When we started building Alex, Vera, and Zia at PrudAI, we thought—like most of the industry—that vector search was the silver bullet for Retrieval-Augmented Generation (RAG). You dump your docs into a vector database, calculate cosine similarity between the query and the chunks, and call it a day.
In practice, we quickly realized that for technical documentation and specific customer inquiries, this approach is fundamentally flawed. In this post, I’ll dive into the technical shortcomings of pure semantic search and explain why we overhauled our architecture to use Hybrid Search (BM25 + Vector) combined with Cross-Encoder Reranking.
The Semantic Trap of Vector Embeddings
Vector embeddings (like OpenAI’s text-embedding-3-small or various HuggingFace models) are excellent at understanding concepts. If a user asks about "login issues," a vector search will effortlessly find documents about "authentication errors." That is the power of semantics.
However, the moment you deal with technical data, this system fails in predictable ways. Suppose a user searches for a specific serial number, an error code like 0x8004210B, or a specific function name in a codebase. For an embedding model, these unique strings are often out-of-vocabulary or get compressed into a vector that is too close to other, irrelevant technical terms.
The result? The vector database returns the top-k results that feel similar but miss the exact chunk containing the fix. For our agent Alex, which automates technical support, that is unacceptable. In engineering, "close enough" is still wrong.
Bringing Back BM25: Precision Over Intuition
To solve this, we reintroduced BM25 (Best Matching 25) into our pipeline. BM25 is an evolution of TF-IDF and is a statistical method that looks at word frequency in a document relative to the entire corpus.
Unlike vector search, BM25 prioritizes rare tokens. If the term ERR_CONNECTION_RESET only appears in two documents, BM25 will surface them immediately. It doesn't understand the "meaning," but it understands the uniqueness. By running this lexical search in parallel with our vector search, we catch the specific terms that embeddings smooth over.
Hybrid Search and Reciprocal Rank Fusion (RRF)
Having two sets of search results (one from the vector database and one from BM25) creates a new problem: how do you combine them? You can't simply add the scores because a cosine similarity of 0.82 isn't comparable to a BM25 score of 14.5.
We use Reciprocal Rank Fusion (RRF) for this. RRF is an algorithm that ranks results based on their position in the different lists rather than their raw scores. The formula is straightforward:
score = sum(1 / (k + rank))
Where k is a constant (typically 60). This ensures that documents ranking high in both systems move to the top, while outliers in either system still get a fair shake. This gave us a more stable baseline, but we weren't satisfied yet.
Why We Needed Cohere Rerank
Even with Hybrid Search, the context sent to an LLM is often still noisy. You might retrieve 20 documents, but you only need the top 3 or 5 for an accurate answer. How do you determine the absolute best?
This is where we introduced Cohere Rerank. In information retrieval, we distinguish between Bi-Encoders and Cross-Encoders.

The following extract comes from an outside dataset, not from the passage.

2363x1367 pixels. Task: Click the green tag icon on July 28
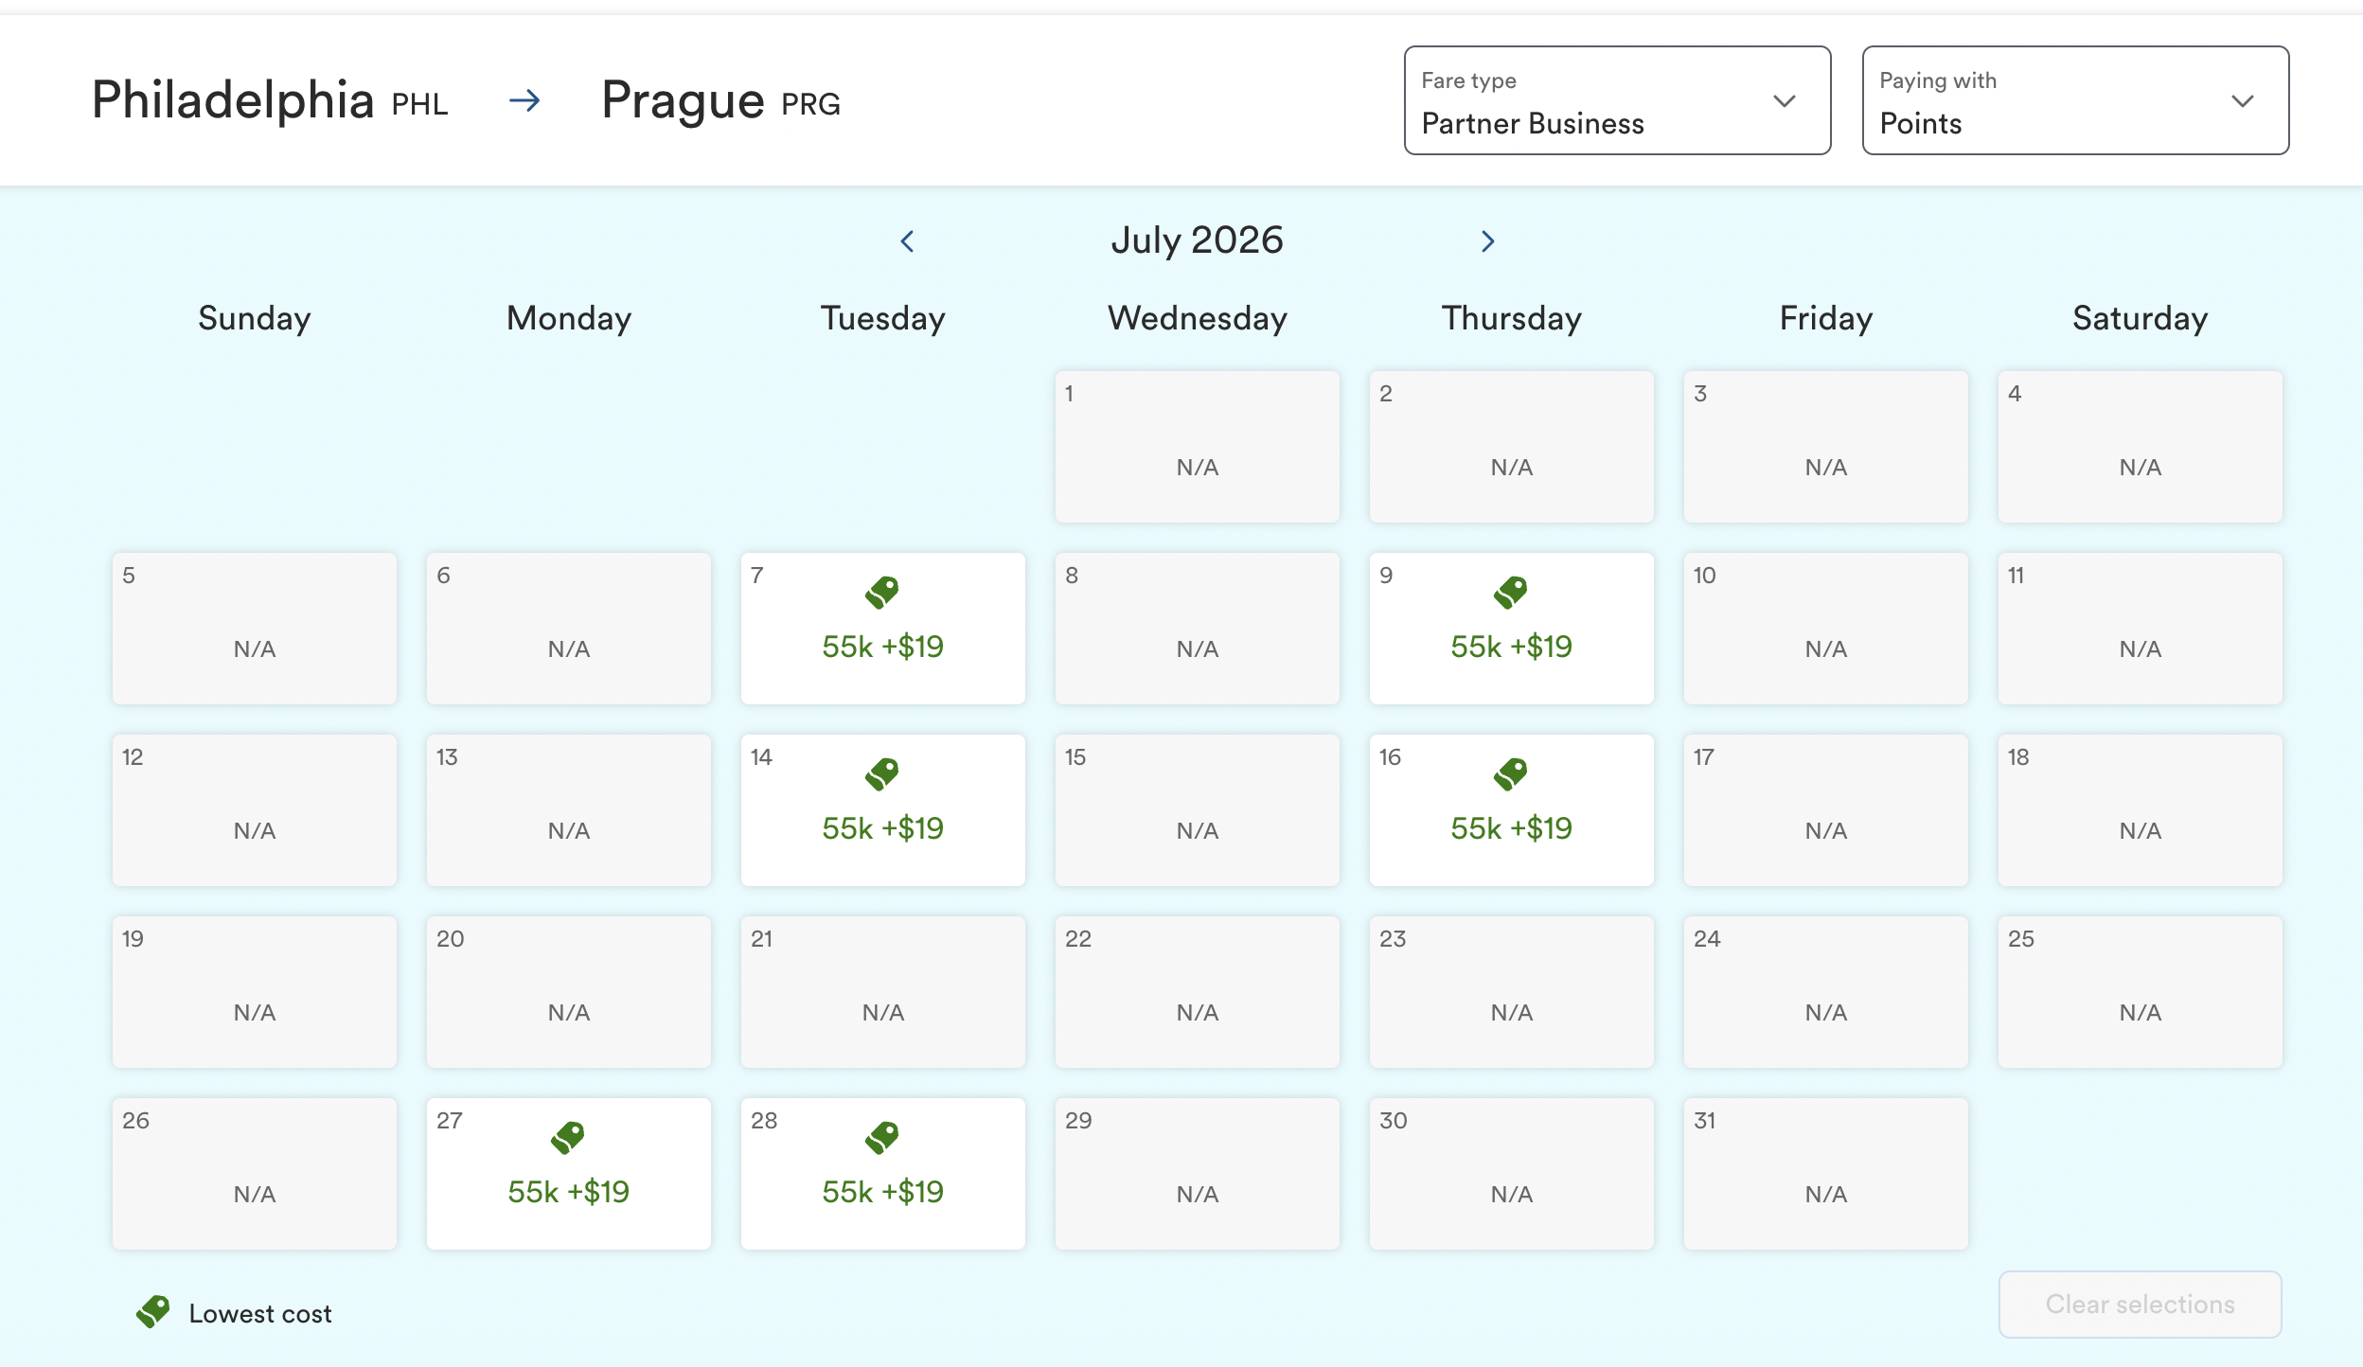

- Bi-Encoders (Vector Search) calculate the embedding of the query and the document independently. This is fast but loses nuance.
- Cross-Encoders (Reranking) process the query and the document together in the model. This allows the model to directly weigh the interaction between the words in the question and the text in the document.

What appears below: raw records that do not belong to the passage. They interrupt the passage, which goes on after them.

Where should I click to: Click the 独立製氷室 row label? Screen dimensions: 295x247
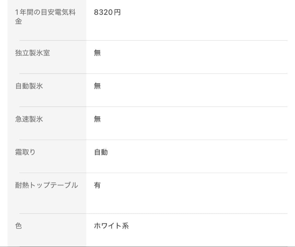pyautogui.click(x=33, y=53)
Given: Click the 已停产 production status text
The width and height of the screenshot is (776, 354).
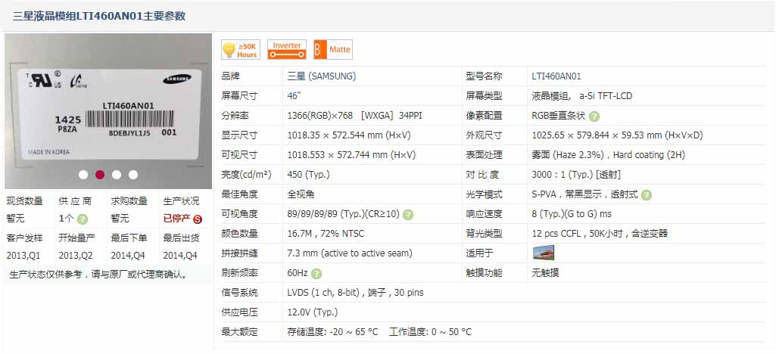Looking at the screenshot, I should click(x=177, y=219).
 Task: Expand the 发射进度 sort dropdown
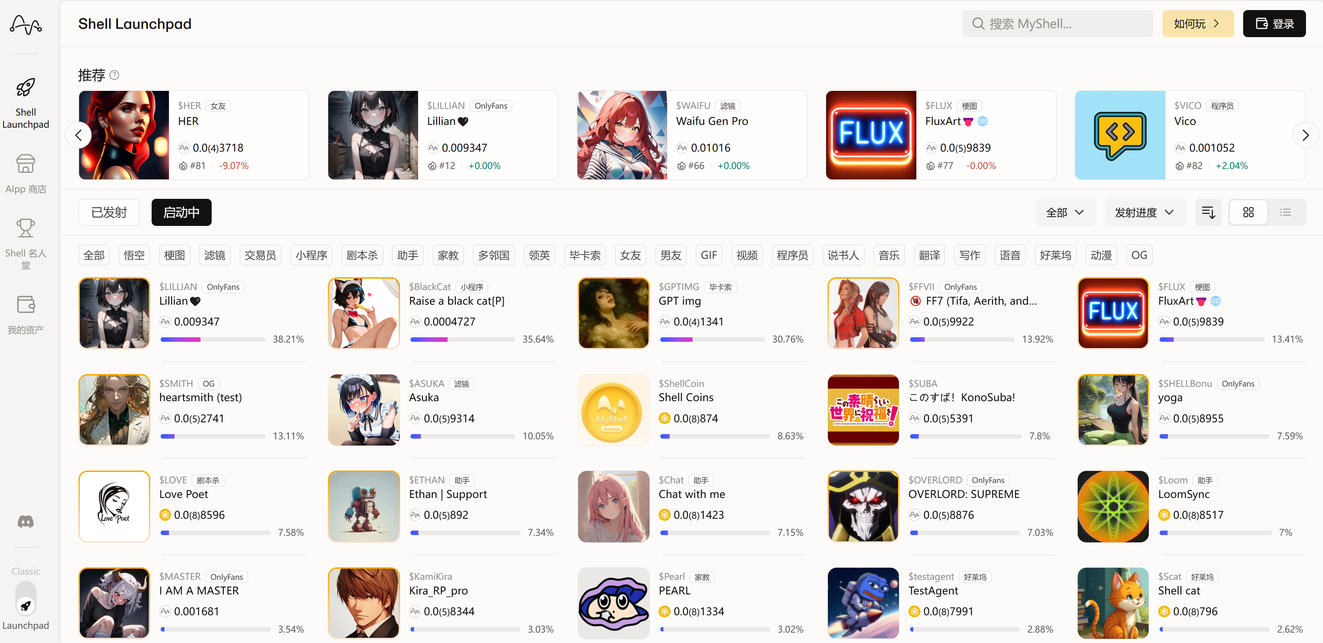click(1145, 212)
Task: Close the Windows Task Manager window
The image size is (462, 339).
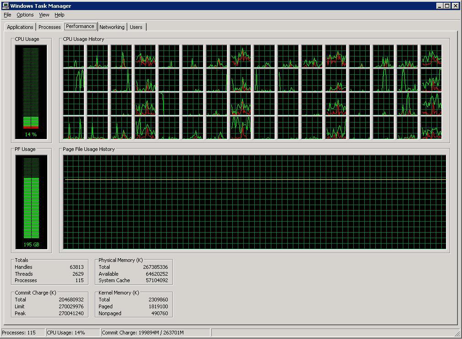Action: pos(455,6)
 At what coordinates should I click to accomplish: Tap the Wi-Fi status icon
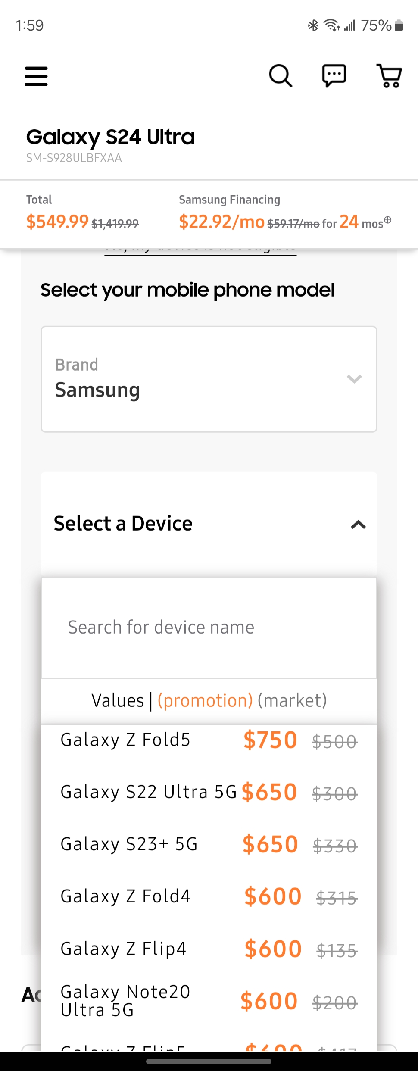click(332, 25)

As detailed in Cohere’s research, the Reranker acts as a precision instrument. We send the top 25 results from our Hybrid Search to the rerank-v3 model. This model assigns a relevance score between 0 and 1 to each pair.
The difference is night and day. Where a vector search might return a document because the "vibe" matches, the Reranker notices that a crucial condition from the query is missing in the text. This allows us to use a much smaller context window, which reduces costs and drastically minimizes hallucinations. The LLM no longer has to sift through 10 pages of noise.
Impact on Alex and Vera
Since implementing this architecture, we’ve seen a significant increase in "Hit Rate" in our internal benchmarks. For complex queries regarding API specifications, the accuracy of retrieved context jumped from ~65% to over 92%.
At PrudAI, we don't believe in AI magic; we believe in robust engineering. Moving from simple vector search to a multi-stage retrieval pipeline is proof that the foundation of a great AI agent isn't just the model (GPT or Claude), but the quality of the data you feed it.
If you're still relying solely on vector_store.search(), you're leaving performance on the table. It’s time to take retrieval seriously.